(Consigne)
Répondez à ces questions sur l'arrêt de la Cour de cassation reproduit plus bas :
(a) En quelle année la société Celecom a-t-elle conclu le « contrat partenaire » avec la société Cellcorp ?
(b) Quelle part du chiffre d'affaires global de la société Celecom M. X... attribuait-il aux abonnements au profit de SFR ?
(c) Quelle somme la Société française de radiotéléphone est-elle condamnée à payer à M. X... ?

(Extrait du document)
____________________
Vente de produits téléphoniques - gérant de succursale assujetti oui

Cour de cassation

chambre sociale

Audience publique du 16 février 2012

N° de pourvoi : 10-23541

Non publié au bulletin

Cassation

M. Linden (conseiller le plus ancien faisant fonction de président), président

SCP Boré et Salve de Bruneton, SCP Gatineau et Fattaccini, avocat(s)

REPUBLIQUE FRANCAISE

AU NOM DU PEUPLE FRANCAIS

LA COUR DE CASSATION, CHAMBRE SOCIALE, a rendu l’arrêt suivant :

Attendu, selon l’arrêt attaqué, que la société Celecom, dont M. X... assure la gestion en qualité de président directeur général, a conclu en 1996 avec la société Cellcorp, mandataire de la Société française du radiotéléphone (SFR), un “contrat partenaire” pour la distribution dans un local situé à Nice des produits et offres d’abonnement de cette dernière, sous l’enseigne “espace SFR” ; que ce contrat a été résilié par la société SFR le 1er décembre 2003 ; que M. X... a saisi la juridiction prud’homale pour revendiquer le bénéfice de l’article L. 7321-2 du code du travail et obtenir paiement à ce titre de diverses sommes ;

Sur le moyen unique, pris en sa deuxième branche :

Vu l’article 455 du code de procédure civile ;

Attendu que pour rejeter ces demandes, l’arrêt retient que compte tenu de l’importance des pourcentages respectifs, soit 80 % minimum et 20 % maximum, prévus au contrat en ce qui concerne les abonnements au profit de SFR et au profit de sociétés concurrentes, de la liberté contractuelle de la société Celecom pour la revente des matériels et des accessoires de téléphonie et de l’activité réellement exercée dans le point de vente, la condition de quasi exclusivité exigée par l’article L. 7321-2 susvisé n’est pas remplie ;

Qu’en statuant ainsi, sans répondre aux conclusions de M. X... qui soutenait que l’activité d’abonnements au profit de SFR représentait 95 % du chiffre d’affaires global de la société Celecom, la cour d’appel a méconnu les exigences du texte susvisé ;

Sur le moyen unique, pris en sa quatrième branche :

Vu l’article L. 7321-2 du code du travail ;

Attendu que pour rejeter les demandes de M. X..., l’arrêt retient que le contrat partenaire, passé avec la société Celecom et non avec M. X..., a été conclu intuitu personae de la personne morale et non de son dirigeant ;

Qu’en statuant ainsi, alors, d’une part, qu’elle avait constaté que le contrat partenaire mentionnait le caractère intuitu personae des relations établies et que toute opération de cession ou de nature à influer sur le capital social devait être soumise à l’agrément de la SFR, ce dont il résultait que même si celle-ci avait contracté avec une personne morale, c’est la personne physique de celui qui la gérait qui était prépondérante dans l’exécution de l’activité confiée, et alors, d’autre part, que le bénéfice des dispositions de l’article L. 7321-2 du code du travail n’est pas subordonné à la condition que l’activité professionnelle soit exercée par le seul intéressé, la cour d’appel a violé le texte susvisé ;

PAR CES MOTIFS :

CASSE ET ANNULE, dans toutes ses dispositions, l’arrêt rendu le 24 juin 2010, entre les parties, par la cour d’appel de Paris ; remet, en conséquence, la cause et les parties dans l’état où elles se trouvaient avant ledit arrêt et, pour être fait droit, les renvoie devant la cour d’appel de Paris, autrement composée ;

Condamne la Société française de radiotéléphone aux dépens ;

Vu l’article 700 du code de procédure civile, rejette la demande de la Société française de radiotéléphone et la condamne à payer la somme de 2 500 euros à M. X... ;

Dit que sur les diligences du procureur général près la Cour de cassation, le présent arrêt sera transmis pour être transcrit en marge ou à la suite de l’arrêt cassé ;

Ainsi fait et jugé par la Cour de cassation, chambre sociale, et prononcé par le président en son audience publique du seize février deux mille douze.
____________________
(Données enregistrées)
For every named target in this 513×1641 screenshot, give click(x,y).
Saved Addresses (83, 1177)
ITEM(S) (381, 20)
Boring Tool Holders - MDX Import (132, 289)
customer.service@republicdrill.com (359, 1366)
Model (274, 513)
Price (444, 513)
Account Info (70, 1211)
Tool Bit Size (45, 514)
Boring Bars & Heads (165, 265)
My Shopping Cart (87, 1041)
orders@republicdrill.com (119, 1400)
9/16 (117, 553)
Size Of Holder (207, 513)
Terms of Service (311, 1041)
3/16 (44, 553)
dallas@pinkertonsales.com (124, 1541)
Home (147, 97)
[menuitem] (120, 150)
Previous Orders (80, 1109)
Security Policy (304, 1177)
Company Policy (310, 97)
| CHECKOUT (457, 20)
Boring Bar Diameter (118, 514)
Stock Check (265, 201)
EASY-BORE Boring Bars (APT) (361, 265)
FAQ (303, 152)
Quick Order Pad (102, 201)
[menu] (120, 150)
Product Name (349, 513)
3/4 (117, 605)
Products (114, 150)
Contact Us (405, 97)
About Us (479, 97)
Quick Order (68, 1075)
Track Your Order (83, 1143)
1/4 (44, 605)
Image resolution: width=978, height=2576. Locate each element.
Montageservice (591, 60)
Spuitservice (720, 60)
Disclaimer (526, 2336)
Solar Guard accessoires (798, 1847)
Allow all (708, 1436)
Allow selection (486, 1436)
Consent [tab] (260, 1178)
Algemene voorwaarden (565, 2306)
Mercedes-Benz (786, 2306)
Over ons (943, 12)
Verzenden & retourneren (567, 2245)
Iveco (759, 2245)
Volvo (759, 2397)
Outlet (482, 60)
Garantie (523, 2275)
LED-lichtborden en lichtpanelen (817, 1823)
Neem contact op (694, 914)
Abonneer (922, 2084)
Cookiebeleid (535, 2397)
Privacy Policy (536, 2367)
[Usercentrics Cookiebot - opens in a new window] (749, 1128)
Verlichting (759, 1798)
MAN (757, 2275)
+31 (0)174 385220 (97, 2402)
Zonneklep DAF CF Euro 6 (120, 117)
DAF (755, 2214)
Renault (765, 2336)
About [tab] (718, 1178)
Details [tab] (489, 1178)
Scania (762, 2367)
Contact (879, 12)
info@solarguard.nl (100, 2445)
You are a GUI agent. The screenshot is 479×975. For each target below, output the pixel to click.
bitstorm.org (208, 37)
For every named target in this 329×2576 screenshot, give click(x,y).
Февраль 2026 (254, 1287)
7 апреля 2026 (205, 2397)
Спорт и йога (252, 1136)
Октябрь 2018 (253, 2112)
____________________
(Réponse)
(a) En 1996.
(b) 95 %.
(c) 2 500 euros.